Our crack staff has been there all week trying to gain a handle on some of the more telecom/wireless-related items that could be of interest, including all-things connected car, mobile technology and anything related to the “Internet of Things.” This last one would seem to include just about everything at the show as it seems every press release has that phrase somewhere in it, if for no other reason to simply fit in.

Not that those items not showing up at your local retailer is not a bad thing as in most cases the technology is so advanced, the average consumer would have no idea how to work that new-fangled device. This human inadequacy was highlighted by a report released by Accenture tied to CES that noted “83% of consumers report various problems when they use new device types such as wearable fitness monitors, smart watches, smart home thermostats, in-vehicle entertainment systems, home connected surveillance cameras and security systems and wearable health products,” or basically all of the non-TV items shown at CES.

The report went on to explain: “The biggest challenges consumers face are that the smart devices are ‘too complicated to use’ (21%), ‘set-up did not proceed properly’ (19%) and ‘did not work as advertised’ (19%).

Thankfully, CES came out with a report of its own that looked past the trivial matter of people actually being able to use their shinny new whatever, and instead focused on all the money the industry can make in pawning off wares that people can’t actually use.

CES report

That report stated that 11 million smart watches will be shipped in 2015, generating $3.1 billion in revenue and countless trips to the drug store for headache medicine. Fitness and activity trackers will do even better, shipping more than 20 million units in 2015, though with revenues of only $1.8 billion. Unfortunately, people who buy those devices will be missing out on tracking all the steps they will need to take in order to return the device or how far through the air those devices travel following the inevitable inability to get those devices to work.

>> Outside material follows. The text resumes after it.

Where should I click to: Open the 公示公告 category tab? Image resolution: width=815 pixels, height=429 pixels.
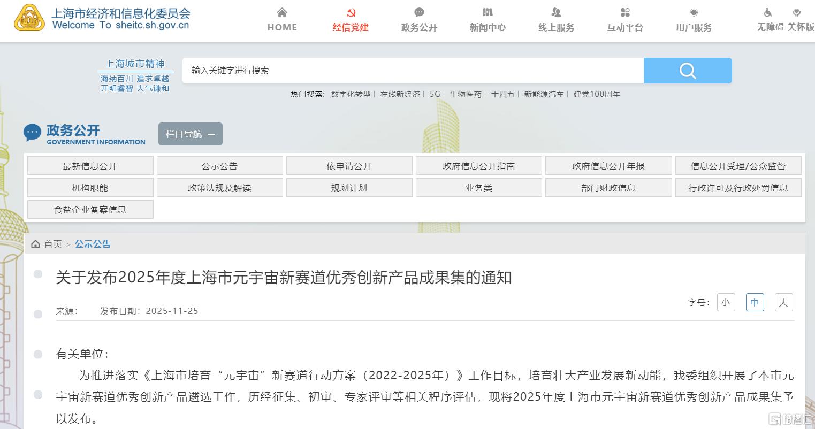pyautogui.click(x=219, y=166)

I understand the reasons why CES exists and the need for the technology industry to keep pumping out new products, regardless if there is a need or market for those devices. But, from my tin-foil lined bunker/office, all CES reminds me of is how out-of-touch the technology industry is from reality. I guess the next true revolution for the tech industry is to develop robots smart enough to actually be able to handle the latest and greatest products it can’t seem to produce enough of.

OK, enough of that.
Thanks for checking out this week’s Worst of the Week column. And now for some extras:

• In keeping with my anti-new anything campaign, AT&T Mobility this week said it would carry the BlackBerry Classic smartphone, which packs all the latest insides wrapped in an old-school BlackBerry case.

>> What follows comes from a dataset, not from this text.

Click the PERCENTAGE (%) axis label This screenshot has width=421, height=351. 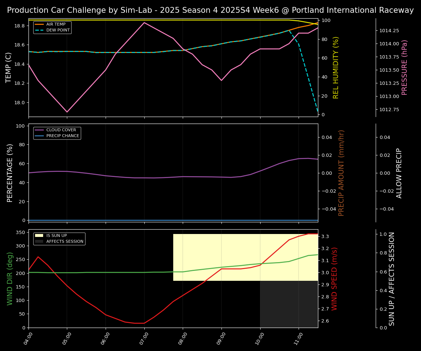click(x=10, y=173)
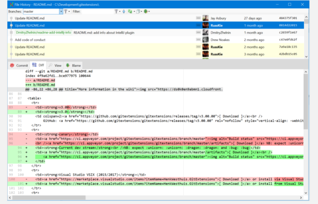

That old-schoolness includes BlackBerry’s awesome physical keyboard, which for those who have forgotten is so much better than any current screen-based keyboard that even attempting to compare them makes me want to throw my computer keyboard. I know BlackBerry is no longer a real option for people looking for a smartphone, but if all the hipsters are currently turning to old-school flip phones, isn’t it only a matter of time before the BlackBerry is cool again?

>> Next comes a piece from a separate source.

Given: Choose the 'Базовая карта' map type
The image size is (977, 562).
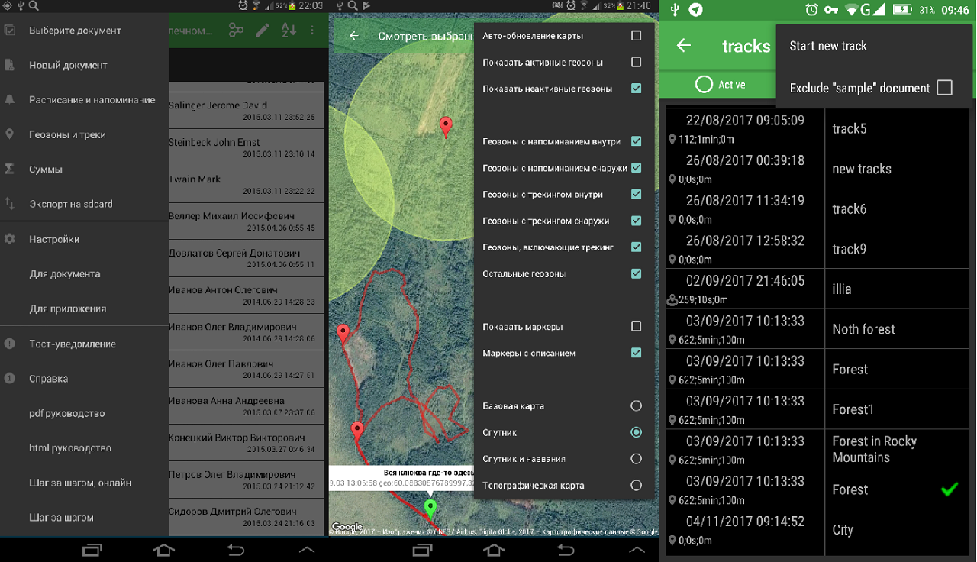Looking at the screenshot, I should point(636,406).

• Finally, looks like the lastl three months of last year are shaping up as some of the most competitive domestic carriers have faced in some time. This week saw both T-Mobile US and Sprint announce customer numbers, which came on the heels of Verizon Wireless announcing last month that Q4 had indeed been a bit … challenging.

Full results are set to begin trickling out in the next couple of weeks, but should the big two (Verizon Wireless and AT&T Mobility) begin to show some weakness compared with their smaller rivals (Sprint and T-Mobile US) I suspect we could see an increase in the competitive environment that made 2014 so much fun.